Algorithms and Architectures for Light Fields Coding

Nome do Projeto

Ênfase

Pesquisa

Data inicial - Data final

20/01/2020 - 31/12/2024

Unidade de Origem

Centro de Desenvolvimento Tecnológico

Coordenador Atual

BRUNO ZATT

Área CNPq

Ciências Exatas e da Terra

Resumo

This Project aims to develop algorithms and dedicated hardware architectures for light-fields coding. Novel coding algorithms will be proposed targeting prediction step and residual coding step within the light field codec considering the impact in terms of complexity and memory pressure. Based on the proposed algorithms, novel hardware architectures will be designed including the processing units and memory hierarchies.
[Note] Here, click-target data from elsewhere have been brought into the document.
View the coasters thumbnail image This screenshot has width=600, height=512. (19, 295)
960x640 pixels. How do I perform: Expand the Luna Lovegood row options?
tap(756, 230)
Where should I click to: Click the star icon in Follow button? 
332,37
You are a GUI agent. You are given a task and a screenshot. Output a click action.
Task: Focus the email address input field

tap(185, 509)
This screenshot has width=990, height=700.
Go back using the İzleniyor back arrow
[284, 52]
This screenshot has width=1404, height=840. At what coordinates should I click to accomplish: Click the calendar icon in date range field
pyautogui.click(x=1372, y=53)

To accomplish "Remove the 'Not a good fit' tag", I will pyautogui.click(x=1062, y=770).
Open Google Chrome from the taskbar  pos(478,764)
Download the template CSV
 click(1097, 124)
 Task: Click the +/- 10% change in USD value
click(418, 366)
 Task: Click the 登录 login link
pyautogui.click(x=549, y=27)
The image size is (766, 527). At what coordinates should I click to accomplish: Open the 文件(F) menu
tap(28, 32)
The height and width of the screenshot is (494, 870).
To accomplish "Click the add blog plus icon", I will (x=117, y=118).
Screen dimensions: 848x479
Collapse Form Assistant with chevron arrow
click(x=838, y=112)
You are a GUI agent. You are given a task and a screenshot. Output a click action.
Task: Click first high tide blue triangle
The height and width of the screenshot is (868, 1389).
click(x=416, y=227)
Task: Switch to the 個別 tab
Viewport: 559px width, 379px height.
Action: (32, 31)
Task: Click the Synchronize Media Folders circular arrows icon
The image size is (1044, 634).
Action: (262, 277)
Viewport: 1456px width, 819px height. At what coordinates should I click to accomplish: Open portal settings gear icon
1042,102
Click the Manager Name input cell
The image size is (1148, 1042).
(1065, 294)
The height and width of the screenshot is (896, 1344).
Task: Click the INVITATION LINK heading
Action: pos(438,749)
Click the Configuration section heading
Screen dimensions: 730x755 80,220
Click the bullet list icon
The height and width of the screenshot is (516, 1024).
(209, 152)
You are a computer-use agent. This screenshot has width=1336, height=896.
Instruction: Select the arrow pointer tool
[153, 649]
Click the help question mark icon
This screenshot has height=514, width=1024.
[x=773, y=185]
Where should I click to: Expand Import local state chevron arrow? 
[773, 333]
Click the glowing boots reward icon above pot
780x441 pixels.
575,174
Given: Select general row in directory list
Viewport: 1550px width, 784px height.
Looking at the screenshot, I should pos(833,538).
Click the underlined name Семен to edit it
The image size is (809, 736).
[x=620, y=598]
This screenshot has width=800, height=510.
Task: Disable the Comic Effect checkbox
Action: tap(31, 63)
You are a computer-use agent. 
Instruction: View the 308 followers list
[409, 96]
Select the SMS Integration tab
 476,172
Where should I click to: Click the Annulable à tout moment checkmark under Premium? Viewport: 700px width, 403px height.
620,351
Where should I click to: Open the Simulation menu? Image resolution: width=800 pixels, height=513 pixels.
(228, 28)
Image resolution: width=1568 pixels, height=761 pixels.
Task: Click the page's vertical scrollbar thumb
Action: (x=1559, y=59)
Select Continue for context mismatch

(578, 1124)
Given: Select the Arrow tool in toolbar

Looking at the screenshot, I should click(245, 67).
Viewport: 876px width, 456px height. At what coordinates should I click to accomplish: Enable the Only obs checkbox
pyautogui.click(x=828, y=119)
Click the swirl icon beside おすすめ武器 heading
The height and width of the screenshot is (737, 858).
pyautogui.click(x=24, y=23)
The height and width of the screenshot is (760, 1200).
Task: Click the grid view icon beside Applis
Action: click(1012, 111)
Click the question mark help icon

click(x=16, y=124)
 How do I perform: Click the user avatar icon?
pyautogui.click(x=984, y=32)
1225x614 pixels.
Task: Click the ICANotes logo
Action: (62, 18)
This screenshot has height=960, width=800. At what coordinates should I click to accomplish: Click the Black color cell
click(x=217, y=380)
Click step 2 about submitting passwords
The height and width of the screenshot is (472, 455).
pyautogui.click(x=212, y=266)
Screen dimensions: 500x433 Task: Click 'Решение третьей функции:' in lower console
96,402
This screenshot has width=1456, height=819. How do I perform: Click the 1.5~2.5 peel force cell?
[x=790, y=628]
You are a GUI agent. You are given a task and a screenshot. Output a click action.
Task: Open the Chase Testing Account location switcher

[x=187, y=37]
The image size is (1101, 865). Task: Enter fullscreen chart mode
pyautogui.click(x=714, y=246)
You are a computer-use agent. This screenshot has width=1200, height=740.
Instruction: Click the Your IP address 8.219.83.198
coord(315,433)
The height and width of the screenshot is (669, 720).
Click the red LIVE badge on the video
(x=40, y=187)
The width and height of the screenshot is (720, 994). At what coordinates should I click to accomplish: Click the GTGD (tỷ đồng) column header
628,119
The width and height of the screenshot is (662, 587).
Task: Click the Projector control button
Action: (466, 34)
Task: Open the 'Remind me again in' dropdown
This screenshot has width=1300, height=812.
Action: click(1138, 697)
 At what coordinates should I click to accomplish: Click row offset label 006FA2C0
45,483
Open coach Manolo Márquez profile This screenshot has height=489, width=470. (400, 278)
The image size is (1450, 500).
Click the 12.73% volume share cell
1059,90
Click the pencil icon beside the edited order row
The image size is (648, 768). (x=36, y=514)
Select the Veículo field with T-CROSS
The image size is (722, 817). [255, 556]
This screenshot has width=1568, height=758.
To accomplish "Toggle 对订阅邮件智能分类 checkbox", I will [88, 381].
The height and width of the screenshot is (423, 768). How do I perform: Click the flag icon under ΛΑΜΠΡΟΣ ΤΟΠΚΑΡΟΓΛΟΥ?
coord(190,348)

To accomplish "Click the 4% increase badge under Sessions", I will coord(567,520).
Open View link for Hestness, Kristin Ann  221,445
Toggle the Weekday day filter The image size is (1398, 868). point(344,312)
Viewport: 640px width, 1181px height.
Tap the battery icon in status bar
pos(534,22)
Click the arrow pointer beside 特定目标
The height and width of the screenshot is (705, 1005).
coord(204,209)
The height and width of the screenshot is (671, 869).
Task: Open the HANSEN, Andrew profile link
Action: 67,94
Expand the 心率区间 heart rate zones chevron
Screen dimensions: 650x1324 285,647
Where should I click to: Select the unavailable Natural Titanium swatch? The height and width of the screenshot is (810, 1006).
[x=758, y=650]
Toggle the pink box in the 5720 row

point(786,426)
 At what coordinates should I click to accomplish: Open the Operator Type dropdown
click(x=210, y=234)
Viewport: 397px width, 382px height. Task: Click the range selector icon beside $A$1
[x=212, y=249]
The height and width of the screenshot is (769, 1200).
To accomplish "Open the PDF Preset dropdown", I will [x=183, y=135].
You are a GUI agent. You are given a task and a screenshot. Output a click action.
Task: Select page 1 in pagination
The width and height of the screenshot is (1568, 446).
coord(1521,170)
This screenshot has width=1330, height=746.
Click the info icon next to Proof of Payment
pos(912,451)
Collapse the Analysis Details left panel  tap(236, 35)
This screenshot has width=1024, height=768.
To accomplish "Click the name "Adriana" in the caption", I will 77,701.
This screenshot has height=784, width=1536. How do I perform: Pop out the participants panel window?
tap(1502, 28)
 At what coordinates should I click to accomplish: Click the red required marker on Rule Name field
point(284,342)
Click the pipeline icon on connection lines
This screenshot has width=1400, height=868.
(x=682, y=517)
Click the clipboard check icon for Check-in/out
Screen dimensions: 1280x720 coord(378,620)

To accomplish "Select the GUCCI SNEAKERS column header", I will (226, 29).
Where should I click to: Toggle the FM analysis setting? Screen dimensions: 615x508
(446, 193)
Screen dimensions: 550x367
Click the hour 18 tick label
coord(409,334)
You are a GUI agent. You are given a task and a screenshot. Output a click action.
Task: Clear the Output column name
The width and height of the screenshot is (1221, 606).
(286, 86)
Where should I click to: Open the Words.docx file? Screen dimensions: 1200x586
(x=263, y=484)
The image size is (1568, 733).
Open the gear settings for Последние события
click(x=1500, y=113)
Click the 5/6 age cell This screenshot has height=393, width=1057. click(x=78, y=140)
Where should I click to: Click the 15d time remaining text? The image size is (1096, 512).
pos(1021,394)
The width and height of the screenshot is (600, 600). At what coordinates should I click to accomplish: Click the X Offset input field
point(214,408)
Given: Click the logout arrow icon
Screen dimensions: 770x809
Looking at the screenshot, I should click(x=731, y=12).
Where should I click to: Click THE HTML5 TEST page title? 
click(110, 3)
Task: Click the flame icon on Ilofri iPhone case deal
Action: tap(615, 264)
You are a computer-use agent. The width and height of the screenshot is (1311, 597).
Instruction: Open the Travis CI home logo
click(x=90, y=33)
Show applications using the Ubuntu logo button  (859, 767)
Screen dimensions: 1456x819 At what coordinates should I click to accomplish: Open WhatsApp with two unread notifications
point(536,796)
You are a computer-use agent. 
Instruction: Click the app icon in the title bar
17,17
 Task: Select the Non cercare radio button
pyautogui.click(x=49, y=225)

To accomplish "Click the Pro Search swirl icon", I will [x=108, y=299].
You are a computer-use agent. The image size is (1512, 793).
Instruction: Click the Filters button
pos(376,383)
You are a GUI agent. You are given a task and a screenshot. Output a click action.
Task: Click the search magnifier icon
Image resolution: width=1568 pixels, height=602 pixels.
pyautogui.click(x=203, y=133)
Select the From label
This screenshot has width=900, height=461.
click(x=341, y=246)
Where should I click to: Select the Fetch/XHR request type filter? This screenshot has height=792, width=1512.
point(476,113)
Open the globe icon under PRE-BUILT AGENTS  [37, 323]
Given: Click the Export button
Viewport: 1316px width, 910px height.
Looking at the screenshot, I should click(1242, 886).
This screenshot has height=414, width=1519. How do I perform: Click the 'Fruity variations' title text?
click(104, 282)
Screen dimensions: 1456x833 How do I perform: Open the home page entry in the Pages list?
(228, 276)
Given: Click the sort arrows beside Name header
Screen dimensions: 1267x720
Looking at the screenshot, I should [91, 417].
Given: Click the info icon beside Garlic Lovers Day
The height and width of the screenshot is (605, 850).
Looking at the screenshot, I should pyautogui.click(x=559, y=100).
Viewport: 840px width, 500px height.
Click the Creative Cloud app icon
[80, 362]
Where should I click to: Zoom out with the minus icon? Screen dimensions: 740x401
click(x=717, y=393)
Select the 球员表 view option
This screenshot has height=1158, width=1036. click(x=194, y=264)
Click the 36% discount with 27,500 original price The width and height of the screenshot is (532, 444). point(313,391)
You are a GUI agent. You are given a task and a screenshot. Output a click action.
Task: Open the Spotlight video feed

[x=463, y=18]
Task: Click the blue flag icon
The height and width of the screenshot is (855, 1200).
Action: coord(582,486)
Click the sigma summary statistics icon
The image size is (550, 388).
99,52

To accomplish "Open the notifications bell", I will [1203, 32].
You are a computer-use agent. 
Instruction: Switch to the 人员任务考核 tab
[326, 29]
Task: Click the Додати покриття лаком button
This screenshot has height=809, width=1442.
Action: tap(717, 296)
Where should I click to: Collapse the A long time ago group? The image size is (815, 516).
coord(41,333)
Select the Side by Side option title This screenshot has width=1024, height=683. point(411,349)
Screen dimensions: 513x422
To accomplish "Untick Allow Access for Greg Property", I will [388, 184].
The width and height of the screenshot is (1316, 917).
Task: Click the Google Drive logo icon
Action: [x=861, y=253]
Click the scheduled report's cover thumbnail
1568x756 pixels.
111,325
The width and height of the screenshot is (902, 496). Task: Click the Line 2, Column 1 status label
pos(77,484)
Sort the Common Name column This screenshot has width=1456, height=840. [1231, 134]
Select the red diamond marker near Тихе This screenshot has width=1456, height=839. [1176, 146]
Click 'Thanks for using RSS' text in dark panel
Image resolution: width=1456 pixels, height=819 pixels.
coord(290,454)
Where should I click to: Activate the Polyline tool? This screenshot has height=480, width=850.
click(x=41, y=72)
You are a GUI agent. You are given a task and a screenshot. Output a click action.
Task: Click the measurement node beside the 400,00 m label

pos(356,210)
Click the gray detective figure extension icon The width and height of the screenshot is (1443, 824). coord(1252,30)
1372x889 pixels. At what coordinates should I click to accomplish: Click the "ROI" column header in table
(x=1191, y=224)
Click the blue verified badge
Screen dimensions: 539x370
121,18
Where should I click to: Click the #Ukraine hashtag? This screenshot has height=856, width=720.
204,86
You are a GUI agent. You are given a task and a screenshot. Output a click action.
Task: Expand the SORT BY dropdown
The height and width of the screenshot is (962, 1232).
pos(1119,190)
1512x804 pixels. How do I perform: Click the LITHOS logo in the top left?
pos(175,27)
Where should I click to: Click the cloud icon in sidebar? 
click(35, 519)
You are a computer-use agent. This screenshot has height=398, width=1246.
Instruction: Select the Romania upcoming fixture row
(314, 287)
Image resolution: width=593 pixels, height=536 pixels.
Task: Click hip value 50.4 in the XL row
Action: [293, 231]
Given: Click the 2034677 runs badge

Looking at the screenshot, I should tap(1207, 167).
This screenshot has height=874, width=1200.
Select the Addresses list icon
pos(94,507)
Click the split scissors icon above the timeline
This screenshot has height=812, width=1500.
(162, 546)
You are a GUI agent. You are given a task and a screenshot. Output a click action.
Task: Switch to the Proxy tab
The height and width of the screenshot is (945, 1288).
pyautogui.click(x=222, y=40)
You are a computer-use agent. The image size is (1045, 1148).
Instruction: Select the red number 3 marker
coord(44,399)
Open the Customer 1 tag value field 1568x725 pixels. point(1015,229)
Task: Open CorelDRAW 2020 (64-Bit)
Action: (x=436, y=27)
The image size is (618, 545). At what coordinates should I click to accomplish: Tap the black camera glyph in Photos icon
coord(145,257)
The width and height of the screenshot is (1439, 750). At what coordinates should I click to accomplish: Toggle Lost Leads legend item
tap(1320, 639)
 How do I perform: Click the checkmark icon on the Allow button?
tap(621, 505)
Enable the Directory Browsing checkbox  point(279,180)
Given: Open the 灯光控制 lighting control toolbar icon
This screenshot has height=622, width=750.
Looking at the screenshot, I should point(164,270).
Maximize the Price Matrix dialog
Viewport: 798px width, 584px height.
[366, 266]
When considering the technical perspective, developing systems able to encode or decode light fields brings a set of challenges. At the one hand, there is the huge amount of data associated to light fields and the need for efficient coding algorithms. At the other hand, it is necessary to develop high throughput systems able to process light fields at real time whereas respecting processing, memory and energy constraints. Novel algorithms will be proposed targeting high coding efficiency whereas considering computation, memory traffic and energy consumption aspects. Dedicated hardware architectures will be developed, including processing units and memory hierarchy, to implement the proposed algorithm and applying low-power design techniques. The architectures will be described using VHDL, validates, synthesized for ASIC and characterized considering distinct energy operation points The project coordinator presents extensive experience in the field of research and has coauthored one book (published my international press) and dozens scientific papers publish in premier conferences and journals. The execution of this project will lead to increased visibility for the masters and PhD programs of the Programa de Pós-Graduação em Computação at UFPel. This project promotes interaction between local researchers and students but also strengthen relations with other Brazilian and international universities.

Objetivo Geral

MAIN GOAL: The main technical goal of this project is to develop algorithms and dedicated hardware architectures for light-fields coding. Novel coding algorithms will be proposed targeting prediction step and residual coding step within the light field codec considering the impact in terms of complexity and memory pressure. Based on the proposed algorithms, novel hardware architectures will be designed including the processing units and memory hierarchies. The specific goals associated to the main technical goals are detailed in the following.

SPECIFIC GOALS:
The first specific objective of this project is the construction of a survey article about the published solutions for light-field coding in the literature, considering a wide exploration of related works. This survey will be a key reference for the planned activities.
The development of MV-HEVC-based algorithms for prediction and transform is another specific objective of this project. The main idea is to provide a fast solution for light-field coding, developing a modified version of the HTM reference software (ISO/IEC, 2016a) with support for light-field images and video coding, as an “extension” of the MV-HEVC standard, keeping the MV-HEVC coding structure and using many of the already implemented coding tools. Moreover, many characteristics of light-field images, considering videos captured by cameras with microlens array, will be explored, as intra self-similarity (inter microlens) and the redundancy exploration inside the microlens. The MV-HEVC tools for inter or disparity prediction could be used to explore the inter-microlens similarity, as well as conventional intra prediction techniques could be used to handle intra-microlens redundancies.
Another specific objective of this project is the development of new codec algorithms for light-field image and video coding. The idea of this effort is to develop optimized solutions for light-field coding with no concern about previous coding standards, providing complete new reference encoder implementations. We intend to develop specific new algorithms for light-field coding based, for example, in non-block based coding (TAUBMAN, 2002), EPI-based coding (Epipolar-Plane Image) (BRITES, 2015), EPI-hypercubes based coding (BRITES, 2015), Graph and N-D transforms (COHEN, 2016), and others, exploiting the characteristics of the light-field images.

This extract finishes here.